**Problem statement**
Copy verbatim the part of the rows that opens with the line containing "Open the anime illustration image in chat" and continues to the end of the rows, including both ends. Omit the pictures from your answer.

**Data listing**
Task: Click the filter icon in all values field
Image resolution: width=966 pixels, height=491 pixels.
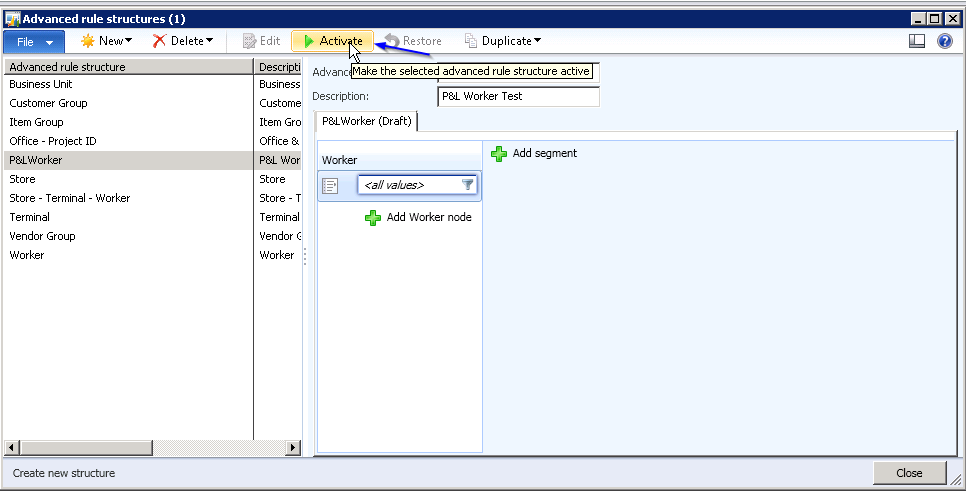Action: click(x=468, y=185)
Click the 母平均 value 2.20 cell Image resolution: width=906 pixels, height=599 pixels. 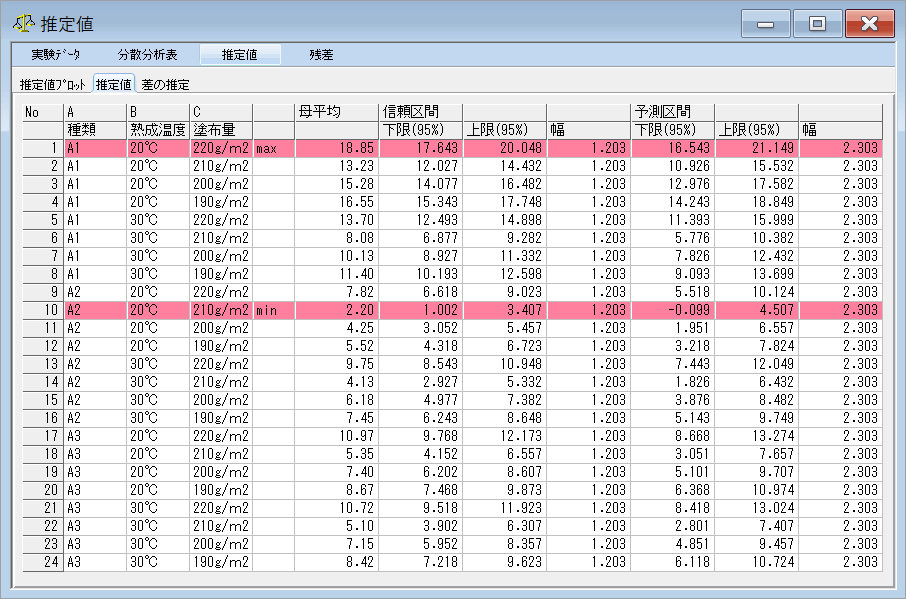point(335,311)
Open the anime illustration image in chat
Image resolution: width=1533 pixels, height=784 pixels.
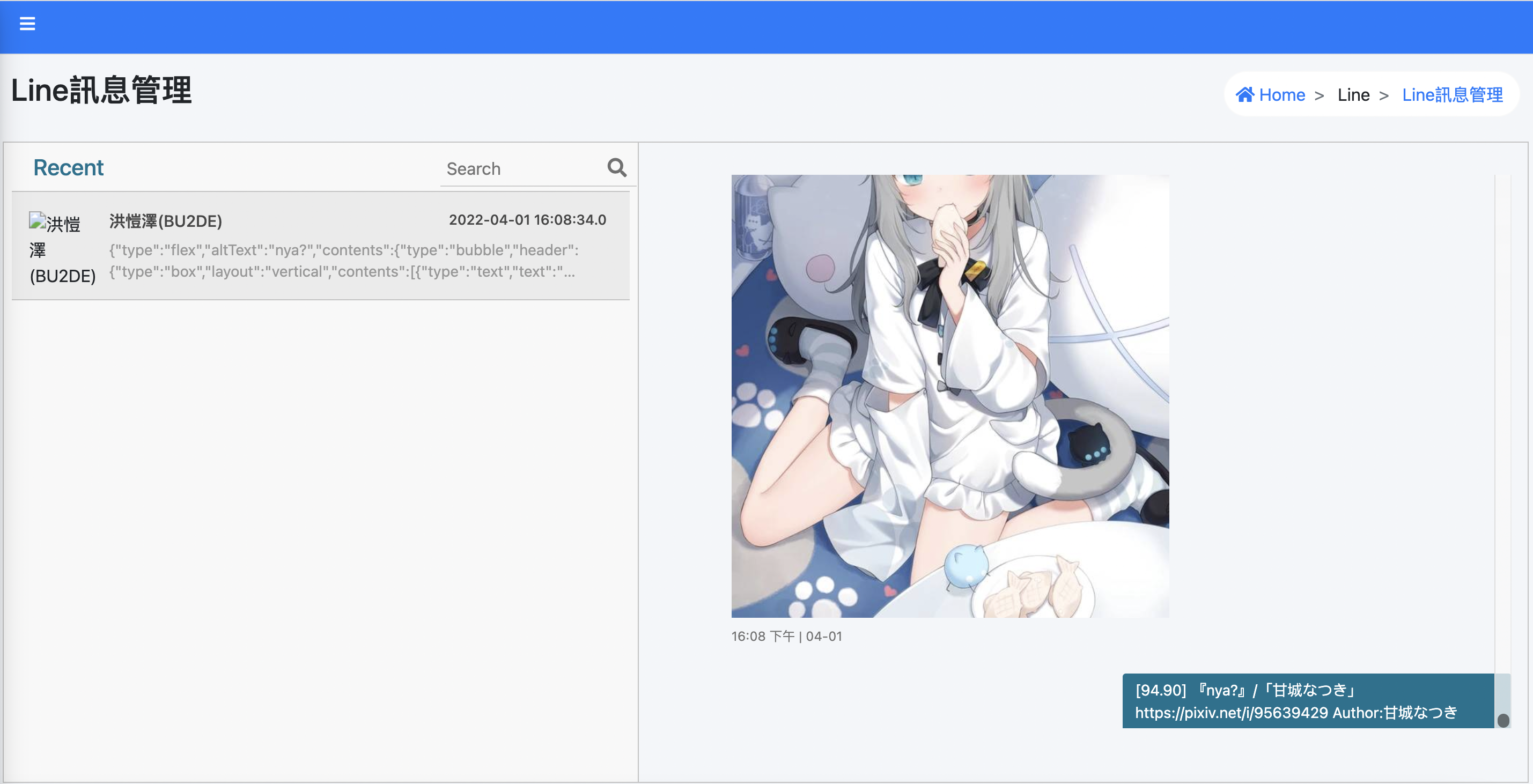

**Answer for this exercise**
Open the anime illustration image in chat
Image resolution: width=1533 pixels, height=784 pixels.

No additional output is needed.